_Extracted entries:_
++++
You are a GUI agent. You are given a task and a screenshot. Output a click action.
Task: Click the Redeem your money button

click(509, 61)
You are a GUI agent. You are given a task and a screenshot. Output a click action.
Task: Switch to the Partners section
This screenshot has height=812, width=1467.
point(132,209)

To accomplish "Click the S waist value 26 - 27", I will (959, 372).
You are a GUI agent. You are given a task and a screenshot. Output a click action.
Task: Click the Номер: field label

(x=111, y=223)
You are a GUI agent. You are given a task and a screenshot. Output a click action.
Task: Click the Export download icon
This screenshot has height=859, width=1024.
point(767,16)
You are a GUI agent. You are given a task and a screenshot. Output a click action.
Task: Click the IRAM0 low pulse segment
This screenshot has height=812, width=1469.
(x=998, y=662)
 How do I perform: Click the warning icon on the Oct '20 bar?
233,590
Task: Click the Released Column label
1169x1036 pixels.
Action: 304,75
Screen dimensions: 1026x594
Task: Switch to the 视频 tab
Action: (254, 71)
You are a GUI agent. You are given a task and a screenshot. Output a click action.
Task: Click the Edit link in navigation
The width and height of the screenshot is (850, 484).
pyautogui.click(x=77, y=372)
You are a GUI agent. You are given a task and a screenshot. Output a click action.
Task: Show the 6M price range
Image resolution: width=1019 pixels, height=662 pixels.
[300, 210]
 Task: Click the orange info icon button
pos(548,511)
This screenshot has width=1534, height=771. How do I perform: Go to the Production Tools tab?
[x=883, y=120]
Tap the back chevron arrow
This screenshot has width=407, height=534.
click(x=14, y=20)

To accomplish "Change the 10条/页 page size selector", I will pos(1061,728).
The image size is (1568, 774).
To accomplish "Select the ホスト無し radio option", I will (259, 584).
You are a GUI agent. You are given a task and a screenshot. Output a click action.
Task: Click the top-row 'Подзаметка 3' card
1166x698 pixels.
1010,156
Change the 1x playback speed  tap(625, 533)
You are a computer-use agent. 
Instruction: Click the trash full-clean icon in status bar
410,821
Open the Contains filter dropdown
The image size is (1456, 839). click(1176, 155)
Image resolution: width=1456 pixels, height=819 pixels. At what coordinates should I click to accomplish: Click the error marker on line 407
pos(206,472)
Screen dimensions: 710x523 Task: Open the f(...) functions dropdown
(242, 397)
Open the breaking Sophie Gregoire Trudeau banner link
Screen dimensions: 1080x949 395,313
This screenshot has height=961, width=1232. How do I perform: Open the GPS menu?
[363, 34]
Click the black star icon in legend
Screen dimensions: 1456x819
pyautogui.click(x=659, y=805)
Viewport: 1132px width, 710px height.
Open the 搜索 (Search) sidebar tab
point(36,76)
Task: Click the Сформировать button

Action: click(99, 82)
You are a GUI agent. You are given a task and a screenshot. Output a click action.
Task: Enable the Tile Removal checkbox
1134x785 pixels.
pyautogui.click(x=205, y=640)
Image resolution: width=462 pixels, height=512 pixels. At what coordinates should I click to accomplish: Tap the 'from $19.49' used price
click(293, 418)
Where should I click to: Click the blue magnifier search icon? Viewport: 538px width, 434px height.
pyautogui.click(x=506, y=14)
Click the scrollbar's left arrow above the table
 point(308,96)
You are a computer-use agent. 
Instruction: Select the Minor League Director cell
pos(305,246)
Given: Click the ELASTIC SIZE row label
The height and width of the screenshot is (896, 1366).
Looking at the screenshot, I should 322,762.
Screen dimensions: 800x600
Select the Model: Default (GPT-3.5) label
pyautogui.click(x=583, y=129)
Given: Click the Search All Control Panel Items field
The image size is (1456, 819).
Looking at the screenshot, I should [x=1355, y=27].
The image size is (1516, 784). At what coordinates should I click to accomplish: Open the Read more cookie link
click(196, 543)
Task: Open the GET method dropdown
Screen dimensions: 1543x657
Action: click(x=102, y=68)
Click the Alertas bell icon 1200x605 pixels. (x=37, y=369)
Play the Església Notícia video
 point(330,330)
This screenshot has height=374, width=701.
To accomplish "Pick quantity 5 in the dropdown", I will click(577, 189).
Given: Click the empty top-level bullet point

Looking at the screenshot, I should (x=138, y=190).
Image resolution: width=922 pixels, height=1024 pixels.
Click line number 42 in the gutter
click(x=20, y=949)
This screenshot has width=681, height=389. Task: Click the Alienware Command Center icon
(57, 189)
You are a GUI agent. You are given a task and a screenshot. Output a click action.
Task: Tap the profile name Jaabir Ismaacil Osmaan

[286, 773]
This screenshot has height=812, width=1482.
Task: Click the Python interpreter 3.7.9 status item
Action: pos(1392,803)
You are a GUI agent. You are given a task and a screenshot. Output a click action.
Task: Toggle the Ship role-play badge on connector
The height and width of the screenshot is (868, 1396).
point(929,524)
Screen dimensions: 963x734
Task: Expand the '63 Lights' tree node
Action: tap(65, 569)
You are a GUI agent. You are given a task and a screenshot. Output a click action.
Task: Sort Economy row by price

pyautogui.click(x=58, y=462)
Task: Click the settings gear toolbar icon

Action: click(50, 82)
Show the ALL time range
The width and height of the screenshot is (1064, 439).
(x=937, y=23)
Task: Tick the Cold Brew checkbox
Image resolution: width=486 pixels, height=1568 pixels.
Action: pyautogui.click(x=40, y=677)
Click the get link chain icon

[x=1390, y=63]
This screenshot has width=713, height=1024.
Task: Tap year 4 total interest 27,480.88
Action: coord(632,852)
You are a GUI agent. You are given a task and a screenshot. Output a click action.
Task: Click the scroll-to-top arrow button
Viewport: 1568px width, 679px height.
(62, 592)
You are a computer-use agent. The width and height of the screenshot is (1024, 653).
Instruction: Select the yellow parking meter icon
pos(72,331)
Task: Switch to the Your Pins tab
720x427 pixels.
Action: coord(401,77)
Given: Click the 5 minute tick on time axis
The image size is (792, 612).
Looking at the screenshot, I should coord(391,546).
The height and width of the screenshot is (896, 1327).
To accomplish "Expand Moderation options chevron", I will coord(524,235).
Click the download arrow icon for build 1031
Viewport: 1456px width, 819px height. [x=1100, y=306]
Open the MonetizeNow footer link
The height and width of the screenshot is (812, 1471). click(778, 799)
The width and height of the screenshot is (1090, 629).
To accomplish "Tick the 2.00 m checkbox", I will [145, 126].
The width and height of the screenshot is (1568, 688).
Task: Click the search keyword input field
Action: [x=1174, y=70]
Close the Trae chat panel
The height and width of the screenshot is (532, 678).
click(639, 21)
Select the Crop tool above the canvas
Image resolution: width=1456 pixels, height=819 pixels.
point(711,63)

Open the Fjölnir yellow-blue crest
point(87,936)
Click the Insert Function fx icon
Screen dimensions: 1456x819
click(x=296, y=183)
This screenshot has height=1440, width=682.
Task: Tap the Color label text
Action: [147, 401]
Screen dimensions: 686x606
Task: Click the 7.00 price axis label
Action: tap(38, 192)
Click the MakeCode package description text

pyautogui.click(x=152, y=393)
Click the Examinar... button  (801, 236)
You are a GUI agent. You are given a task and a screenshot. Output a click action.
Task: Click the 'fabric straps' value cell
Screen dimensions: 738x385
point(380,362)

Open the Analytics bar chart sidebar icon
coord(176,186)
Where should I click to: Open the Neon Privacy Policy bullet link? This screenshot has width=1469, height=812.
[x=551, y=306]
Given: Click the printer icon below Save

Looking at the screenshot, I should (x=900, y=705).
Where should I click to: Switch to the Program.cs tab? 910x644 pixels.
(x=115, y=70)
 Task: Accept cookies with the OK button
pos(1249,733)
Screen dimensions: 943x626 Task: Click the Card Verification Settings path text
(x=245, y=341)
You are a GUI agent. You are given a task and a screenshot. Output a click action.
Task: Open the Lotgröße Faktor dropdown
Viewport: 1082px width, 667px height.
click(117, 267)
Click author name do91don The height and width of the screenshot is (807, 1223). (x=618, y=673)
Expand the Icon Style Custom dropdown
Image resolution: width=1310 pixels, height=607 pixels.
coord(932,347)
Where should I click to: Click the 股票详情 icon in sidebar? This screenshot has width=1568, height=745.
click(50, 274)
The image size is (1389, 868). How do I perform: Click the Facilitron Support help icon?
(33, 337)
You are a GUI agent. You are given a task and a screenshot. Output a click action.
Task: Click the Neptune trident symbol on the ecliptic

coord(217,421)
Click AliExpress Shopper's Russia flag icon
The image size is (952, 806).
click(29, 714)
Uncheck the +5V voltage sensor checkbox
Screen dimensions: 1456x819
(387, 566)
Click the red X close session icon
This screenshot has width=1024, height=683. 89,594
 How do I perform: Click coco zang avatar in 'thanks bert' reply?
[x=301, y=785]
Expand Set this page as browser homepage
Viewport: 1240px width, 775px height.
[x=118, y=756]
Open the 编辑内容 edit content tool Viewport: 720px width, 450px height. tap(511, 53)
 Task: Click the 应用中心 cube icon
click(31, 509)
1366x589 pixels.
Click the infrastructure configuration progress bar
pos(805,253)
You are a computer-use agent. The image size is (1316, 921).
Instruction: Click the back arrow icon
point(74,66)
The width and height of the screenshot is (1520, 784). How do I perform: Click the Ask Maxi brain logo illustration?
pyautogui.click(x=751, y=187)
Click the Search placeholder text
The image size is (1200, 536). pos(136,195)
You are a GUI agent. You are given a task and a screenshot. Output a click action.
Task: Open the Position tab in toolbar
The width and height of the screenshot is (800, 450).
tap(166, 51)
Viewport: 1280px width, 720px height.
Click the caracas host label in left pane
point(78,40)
++++
_What you are asked to do:_
Please return, word for word, the stretch of the material from the line containing "Viewport: 1280px width, 720px height." through the end of the material.

_The reply:_
Viewport: 1280px width, 720px height.
Click the caracas host label in left pane
point(78,40)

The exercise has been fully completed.